> _PROBLEM DETAILS_
Print the entries exactly as given.

> _EXCERPTED RECORDS_
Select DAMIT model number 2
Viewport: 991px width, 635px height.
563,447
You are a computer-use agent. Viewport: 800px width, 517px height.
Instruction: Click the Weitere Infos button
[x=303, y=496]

> _TASK RESULT_
Select DAMIT model number 2
Viewport: 991px width, 635px height.
563,447
You are a computer-use agent. Viewport: 800px width, 517px height.
Instruction: Click the Weitere Infos button
[x=303, y=496]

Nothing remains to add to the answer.